**TEXTO DA PÁGINA:**
Se nesta ocasião eu provavelmente não lhe pinto com clareza ou detalhes tudo o que aconteceu no último semestre e embora ignore todas os matizes, por favor, desculpe-me pela urgência por falar sobre o presente, querido pai.


O Sr. v. Chamisso enviou-me uma nota extremamente insignificante na qual me diz “lamentar que o almanaque não precisasse das minhas contribuições, uma vez que está impresso há muito tempo”. Engoli com nojo. O livreiro Wigand enviou o meu plano ao doutor Schmidt, editor da miscelânea da Casa Wunder, de bom queijo e má literatura. Anexo aqui está a sua carta; este ainda não respondeu. Enquanto isso, não renuncio de forma alguma a esse plano, especialmente porque todas as estrelas da estética da escola hegeliana aceitaram, graças à mediação do professor Bauer, que desempenha um grande papel entre eles, e meu assistente, Dr. Rutemberg.

**LISTA DE TAREFAS:**
1. Segundo a carta ao pai, a quem o livreiro Wigand enviou o plano de quem escreve?
2. Escreva a continuação da carta ao pai, começando logo depois da última frase apresentada.

**DADOS ABAIXO:**
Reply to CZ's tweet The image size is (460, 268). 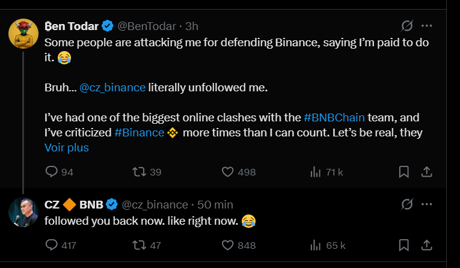[52, 245]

**LISTA DE RESPOSTAS:**
1. Ao doutor Schmidt, editor da miscelânea da Casa Wunder.

2.
Quanto à minha carreira na câmara, querido pai, recentemente entrei em contacto com um conselheiro, Schmidthämmer, que me recomendou a entrar como justitiarius depois de fazer o terceiro exame jurídico, que eu gostaria mais, na verdade, pois prefiro a jurisprudência a todas as ciências administrativas.


Este senhor me disse que ele próprio e muitos outros do Tribunal Superior da Vestfália em Münster se tornaram conselheiros em três anos, o que não é difícil se é que se está disposto a fazer muito trabalho, como se sabe, já que aqui os prazos não são fixos como em Berlim e em outros lugares. Se posteriormente, como consultor, for promovido ao doutorado, as oportunidades também são mais fáceis de poder começar ao mesmo tempo como professor extraordinário, como aconteceu com o Sr. H. Gartner em Bonn, que escreveu uma obra medíocre sobre as Constituições Provinciais e, além disso, só é conhecido por ser admitido pola escola hegeliana de juristas. Mas querido pai, o melhor dos pais, não seria possível conversarmos estes assuntos pessoalmente? A situação de Eduardo, os sofrimentos da querida mãinha, os seus males, embora agora espere que não seja nada grave, tudo isso faz-me desejar e me faz necessário voltar correndo para vós. Eu já estaria lá se certamente não duvidasse da sua autorização e aprovação.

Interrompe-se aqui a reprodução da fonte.